PT Suara Dewata Media - Suara dari Pulau Dewata

Jalan Anyelir I, Nomor 4A, Desa Dauh Peken, Kec. Tabanan, Kab. Tabanan, Bali

Call:0361-8311174

info@suaradewata.com

KAHMI Buleleng Sadarkan Semangat Kebangsaan

Sabtu, 06 Agustus 2016

00:00 WITA

Buleleng

4276 Pengunjung

PT Suara Dewata Media - Suara dari Pulau Dewata

suaradewata

Buleleng, suaradewata.com – Persoalan mendasar tentang kebangsaan menjadi suatu masalah yang diakui terjadi belakangan ini. Hal tersebut disampaikan Ketua Korps Alumni Himpunan Mahasiswa Islam (KAHMI) Buleleng, Lewa Karma, dalam acara halal bihalal dan dialog kebangsaan, Sabtu (6/8).

“Kesadaranan inilah (Semangat Kebangsaan) yang dibangun oleh segenap kader KAHMI baik Buleleng maupun Bali untuk menyadarkan kepada masyarakat. Seperti bahasanya, potensi konflik di Bali tinggi. Sedikit sumbunya di colek maka akan meledak,” ujar Lewa yang juga salah satu tokoh penerima Satya Lencana dari Presiden Joko Widodo di penghujung November 2015 lalu.

Menurut Lewa, peran KAHMI di Buleleng khususnya maupun di Bali pada umumnya merupakan salah satu perpajangan tangan pemerintah untuk menekan konflik tersebut. Bahkan, lanjutnya, bila perlu konflik tersebut dihapuskan dan bila perlu jangan sampai ada konflik.

Di sisi lain lain,  tokoh Nahdatul Ulama (NU) Buleleng, KH Maksum Amin, mengingatkan tentang semangat “menyame beraye” atau “persaudaraan” yang sudah tumbuh di Buleleng sejak lama.

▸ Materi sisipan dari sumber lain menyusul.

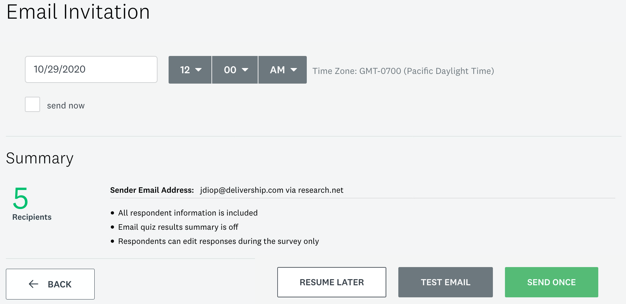Open the hour dropdown showing 12
Viewport: 626px width, 304px height.
click(190, 70)
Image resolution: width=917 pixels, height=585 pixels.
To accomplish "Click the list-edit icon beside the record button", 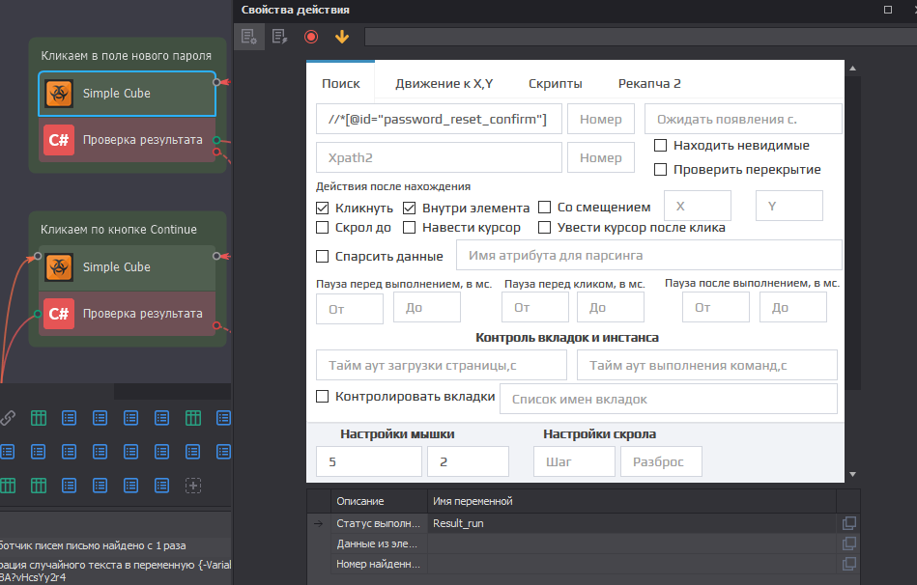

Maksum yang sebelumnya pernah menjabat sebagai tokoh sentral NU di Buleleng mengaku, perbedaan yang ada di Buleleng sebetulnya menjadi sebuah kekuatan besar yang pernah tercatat dalam sejarah Buleleng.

Ia pun merasakan bibit perpecahan yang muncul dalam bentuk sekat di masyarakat khususnya di Buleleng pasca tragedi Bom Bali I dan II. Terlebih, lanjutnya, muncul oknum-oknum di tubuh elit politik yang mengaku idealis dan mengaku memperhatikan permasalahan bangsa tapi dibaliknya memiliki kepentingan pribadi.

Menurut Maksum, Buleleng harus melihat kembali tentang konsep menyame beraye seperti yang terjadi pada tahun 1988. Yang kala itu di bawah Raja Ki Barak Panji saksi mengajak seluruh masyarakat Buleleng yang memiliki perbedaan suku dan agama di untuk bersatu melawan penjajah dan memerdekakan bangsa.

“Maka dengan dialog ini perlu di urai kembali dan dikembalikan (Semangat Kebangsaan di tahun 1988). Karena akhir-akhir ini ada isu tentang faham radikalisme, ada isu terorisme, yang padahal itu adalah isu yang diciptakan dari luar dan dibawa masuk ke Indonesia. Sebab kita di Indonesia tidak ada ISIS, tidak ada faham radikalisme, semuanya menyame beraye (Bersaudara),” kata Maksum mengingatkan.

Masih dalam acara yang sama, Ketua MUI Bali, KH Muhamad Taufik Asy’adi mengatakan, masyarakat Bali seluruhnya diharapkan mampu melengkapi kekurangan satu sama lain dan juga memetik kelebihan bersama.

Taufik mengutip pernyataan bekas Menteri Luar Negeri RI pada kabinet Amir Syarifuddin dan Kabinet Hatta (Mantan Wapres RI) yakni Agus Salim. Yang mana, lanjutnya, orang takwa itu adalah orang yang awas dan hati-hati dalam bertindak.

“Karena dalam kehidupan ini, banyak sekali godaan dan rintangan. Sehingga manusia bisa terpeleset dan jatuh. Dari dulu sama saja yang mengoda. Kadang-kadang unsur wanita, kadang unsur harta, dan kadang unsur kekuasaan. Kita sudah sepakat terbentuknya NKRI bukan untuk satu Agama, tetapi untuk satu bangsa dan untuk melaksanakan ketertiban dunia,” ujar Taufik.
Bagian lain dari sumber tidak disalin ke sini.